At a press conference on Tuesday, Marton Ilyes of Momentum said personal income tax brackets would not be hiked but the system could be made fairer by easing taxes for low earners, adding that taxes on the minimum wage were high in Hungary compared with other European Union member states.
Also, the opposition plans measures to narrow the gap between underdeveloped regions and more advanced ones, he said.
Laszlo Varju, a deputy leader of the Democratic Coalition, said business interests linked to the ruling Fidesz party had become rich at the expense of hard-working earners who were struggling to make ends meet. The government’s wage policy was “a mere band aid”, and changes were possible only if a European minimum wage, binding on all governments, were enacted, he said.
Jobbik deputy leader Daniel Z. Karpat said that despite the government’s policy of keeping Hungarian wages relatively low to make Hungarian labour competitive, minimum and average wages should be raised to be “closer to an acceptable European average”. Police officers, fire fighters, and health-care employees need to paid better in the hope of retaining their services, he added.
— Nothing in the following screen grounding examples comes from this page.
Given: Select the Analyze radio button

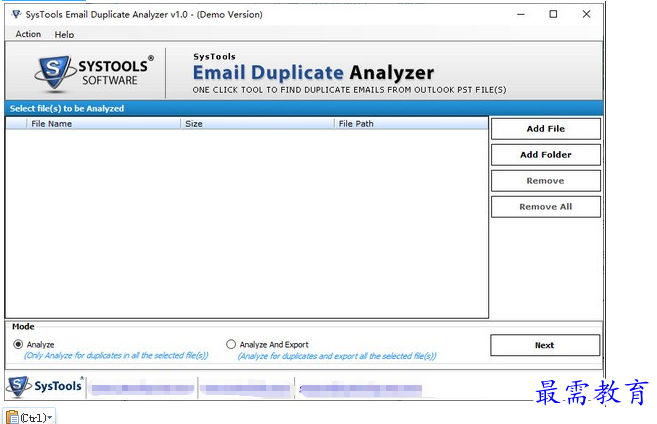Looking at the screenshot, I should coord(18,344).
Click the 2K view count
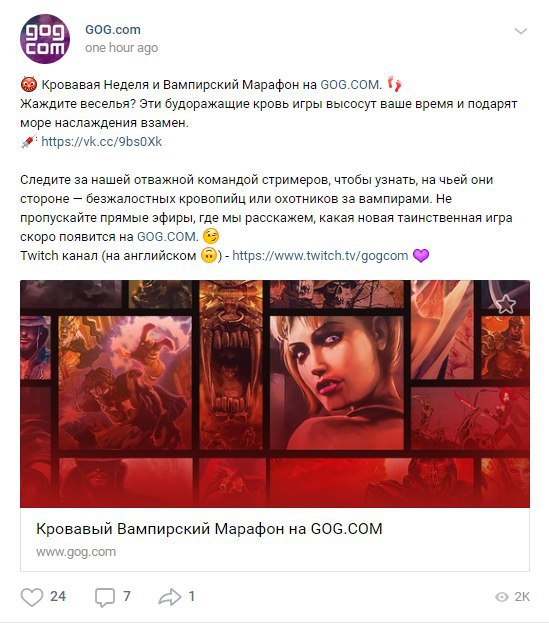Viewport: 549px width, 628px height. [522, 597]
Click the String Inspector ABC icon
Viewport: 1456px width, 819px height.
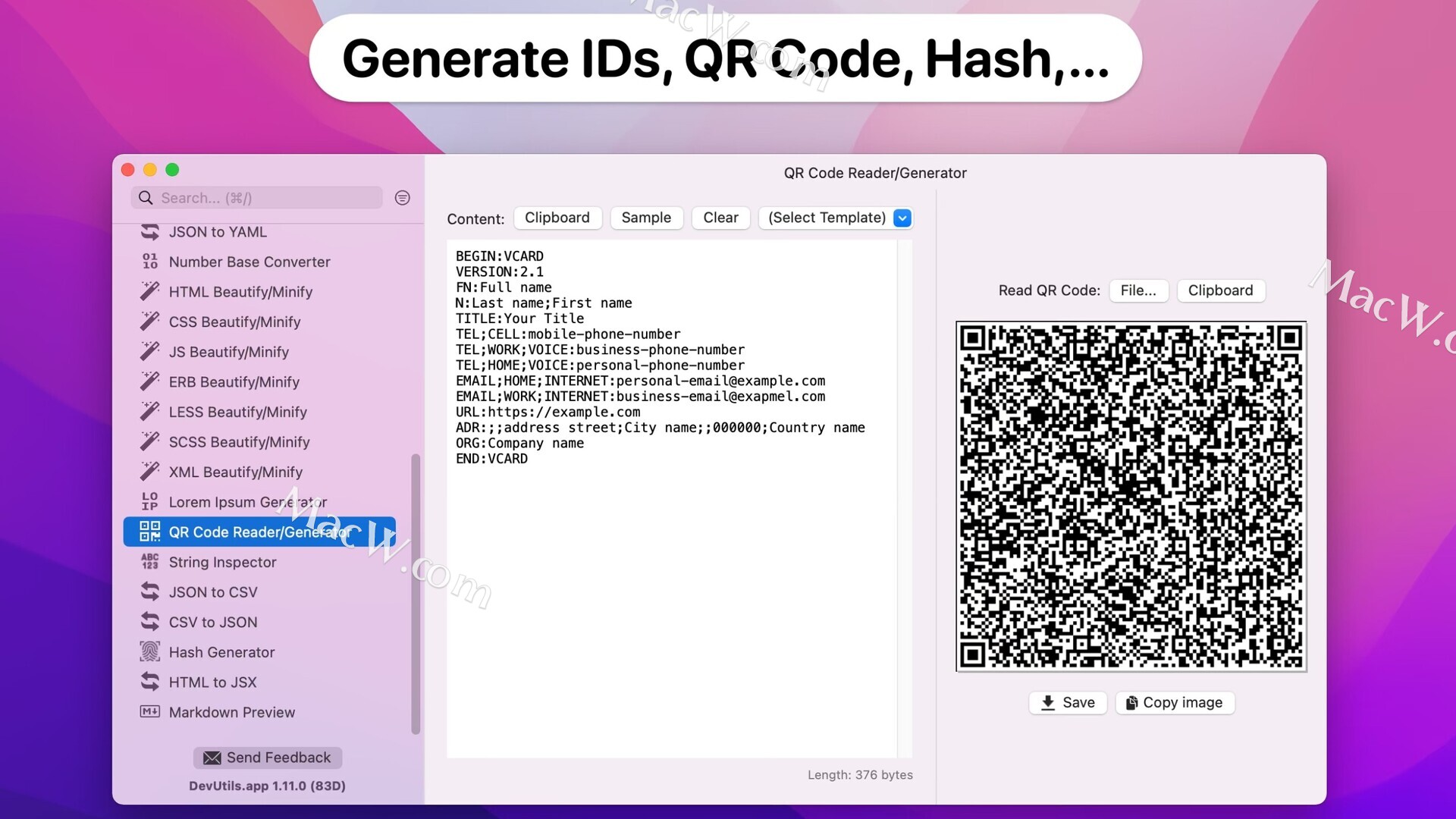pyautogui.click(x=150, y=562)
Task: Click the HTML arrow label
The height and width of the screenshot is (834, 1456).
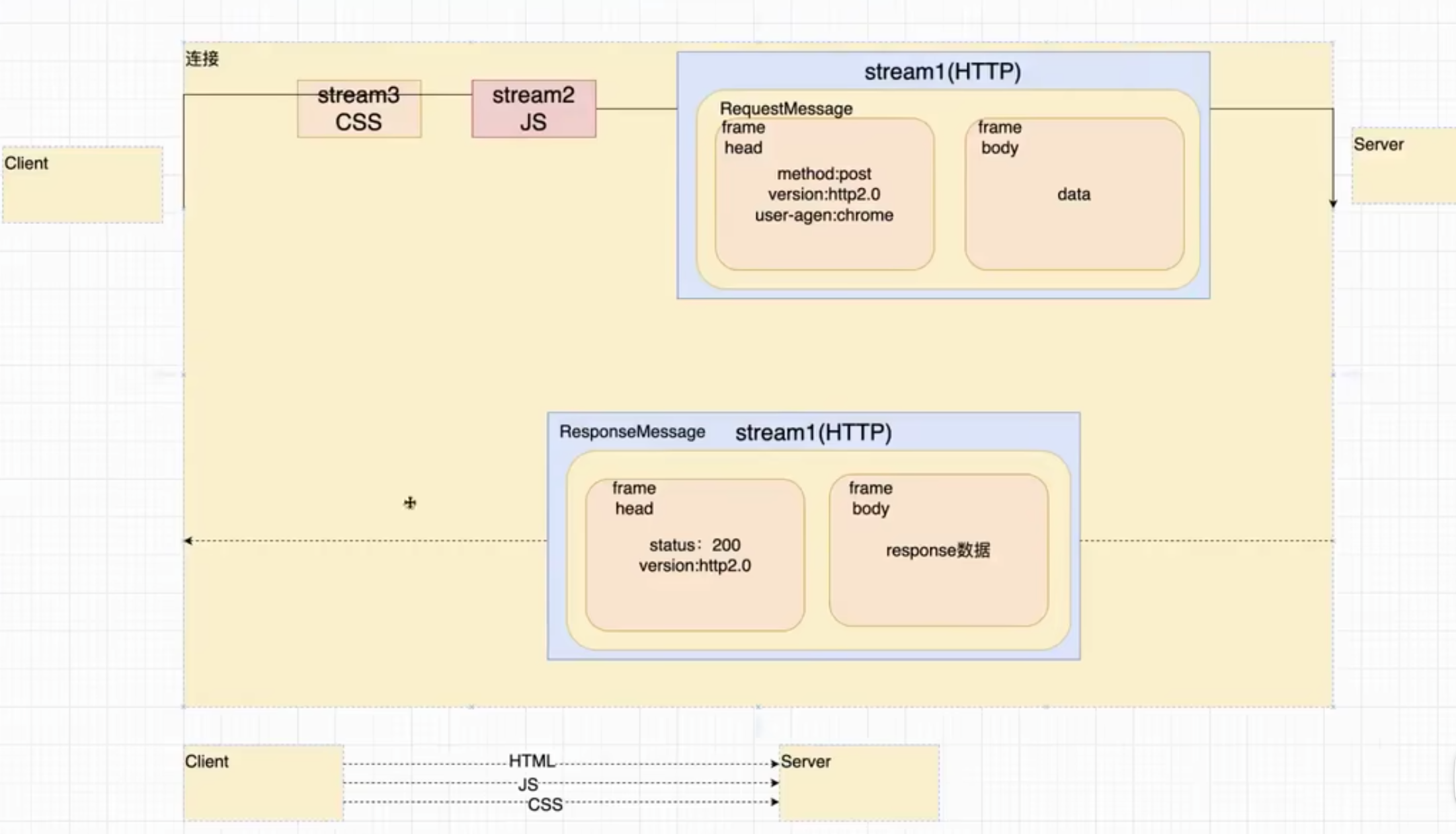Action: tap(532, 761)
Parbeszed deputy group leader Bence Tordai vowed to “rid the Hungarian economy of corruption” and to make public procurement “transparent and fair”. Doing so would make the price of services and goods purchased through that system cheaper, he insisted.
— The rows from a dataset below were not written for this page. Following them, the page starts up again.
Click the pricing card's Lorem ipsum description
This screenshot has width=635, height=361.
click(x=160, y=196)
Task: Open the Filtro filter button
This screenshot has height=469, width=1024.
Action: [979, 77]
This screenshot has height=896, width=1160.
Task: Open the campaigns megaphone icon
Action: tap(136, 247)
Tordai pledged to scrap the law on strategic government investment projects and to review projects already completed. The opposition wants Hungary to join the European Public Prosecutor and to set up a national anti-corruption agency, he said.
An opposition government would review the assets of politicians through a new asset declaration system designed to show “how the wealth of decision makers has grown”, Tordai said.
In response, the deputy group leader of Fidesz said the opposition planned to scrap the minimum wage wholesale. In a video, Laszlo Borocz quoted Peter Marki-Zay, the prime ministerial candidate of the opposition alliance, as saying there was no need for a minimum wage at all. The Fidesz official said Marki-Zay had argued that the minimum wage carried “many disadvantages”.
Borocz said the minimum wage, however, meant employees were not exposed to the aggressive low-wage practices of multinationals, and he accused Marki-Zay if being “on the side of multinationals” instead of Hungarian employees. “Conversely, Fidesz is on the side of Hungarians, which is why we have raised the minimum wage to 200,000 forints (EUR 540), three times the amount it was last time round when there was left-wing government.”